[Pixel coordinate grounding data]
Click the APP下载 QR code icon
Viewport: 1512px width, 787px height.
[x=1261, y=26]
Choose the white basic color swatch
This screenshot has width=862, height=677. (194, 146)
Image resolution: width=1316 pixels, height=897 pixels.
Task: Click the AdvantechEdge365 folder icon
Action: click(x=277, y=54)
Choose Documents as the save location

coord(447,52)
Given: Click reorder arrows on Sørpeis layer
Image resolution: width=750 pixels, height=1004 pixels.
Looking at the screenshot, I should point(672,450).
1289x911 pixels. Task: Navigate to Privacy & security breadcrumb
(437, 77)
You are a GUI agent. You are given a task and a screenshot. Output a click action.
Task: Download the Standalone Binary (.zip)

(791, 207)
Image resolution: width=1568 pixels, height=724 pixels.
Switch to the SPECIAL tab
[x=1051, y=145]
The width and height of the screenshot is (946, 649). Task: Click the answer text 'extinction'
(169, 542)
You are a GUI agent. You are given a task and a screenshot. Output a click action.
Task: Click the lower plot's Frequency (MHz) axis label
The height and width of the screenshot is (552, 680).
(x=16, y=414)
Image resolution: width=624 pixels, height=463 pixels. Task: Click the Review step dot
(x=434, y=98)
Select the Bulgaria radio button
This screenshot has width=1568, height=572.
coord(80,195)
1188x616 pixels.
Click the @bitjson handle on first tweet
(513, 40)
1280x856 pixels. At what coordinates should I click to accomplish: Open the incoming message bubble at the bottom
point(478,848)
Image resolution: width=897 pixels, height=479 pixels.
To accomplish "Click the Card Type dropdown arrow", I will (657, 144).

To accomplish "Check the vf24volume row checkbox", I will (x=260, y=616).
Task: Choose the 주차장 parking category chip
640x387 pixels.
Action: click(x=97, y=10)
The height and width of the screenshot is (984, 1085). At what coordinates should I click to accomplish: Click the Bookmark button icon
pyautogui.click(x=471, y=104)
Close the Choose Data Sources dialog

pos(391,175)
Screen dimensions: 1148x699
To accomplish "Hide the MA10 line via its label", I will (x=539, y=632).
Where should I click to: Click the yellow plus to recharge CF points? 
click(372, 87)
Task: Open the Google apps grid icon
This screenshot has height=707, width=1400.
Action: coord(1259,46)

What you need to do:
Nothing should be dropped. Retype each line above as it is.

Result:
Click the APP下载 QR code icon
Viewport: 1512px width, 787px height.
[x=1261, y=26]
Choose the white basic color swatch
This screenshot has width=862, height=677. (194, 146)
Image resolution: width=1316 pixels, height=897 pixels.
Task: Click the AdvantechEdge365 folder icon
Action: click(x=277, y=54)
Choose Documents as the save location

coord(447,52)
Given: Click reorder arrows on Sørpeis layer
Image resolution: width=750 pixels, height=1004 pixels.
Looking at the screenshot, I should point(672,450).
1289x911 pixels. Task: Navigate to Privacy & security breadcrumb
(437, 77)
You are a GUI agent. You are given a task and a screenshot. Output a click action.
Task: Download the Standalone Binary (.zip)

(791, 207)
Image resolution: width=1568 pixels, height=724 pixels.
Switch to the SPECIAL tab
[x=1051, y=145]
The width and height of the screenshot is (946, 649). Task: Click the answer text 'extinction'
(169, 542)
You are a GUI agent. You are given a task and a screenshot. Output a click action.
Task: Click the lower plot's Frequency (MHz) axis label
The height and width of the screenshot is (552, 680).
(x=16, y=414)
Image resolution: width=624 pixels, height=463 pixels. Task: Click the Review step dot
(x=434, y=98)
Select the Bulgaria radio button
This screenshot has width=1568, height=572.
coord(80,195)
1188x616 pixels.
Click the @bitjson handle on first tweet
(513, 40)
1280x856 pixels. At what coordinates should I click to accomplish: Open the incoming message bubble at the bottom
point(478,848)
Image resolution: width=897 pixels, height=479 pixels.
To accomplish "Click the Card Type dropdown arrow", I will (657, 144).

To accomplish "Check the vf24volume row checkbox", I will (x=260, y=616).
Task: Choose the 주차장 parking category chip
640x387 pixels.
Action: click(x=97, y=10)
The height and width of the screenshot is (984, 1085). At what coordinates should I click to accomplish: Click the Bookmark button icon
pyautogui.click(x=471, y=104)
Close the Choose Data Sources dialog

pos(391,175)
Screen dimensions: 1148x699
To accomplish "Hide the MA10 line via its label", I will (x=539, y=632).
Where should I click to: Click the yellow plus to recharge CF points? 
click(372, 87)
Task: Open the Google apps grid icon
This screenshot has height=707, width=1400.
Action: coord(1259,46)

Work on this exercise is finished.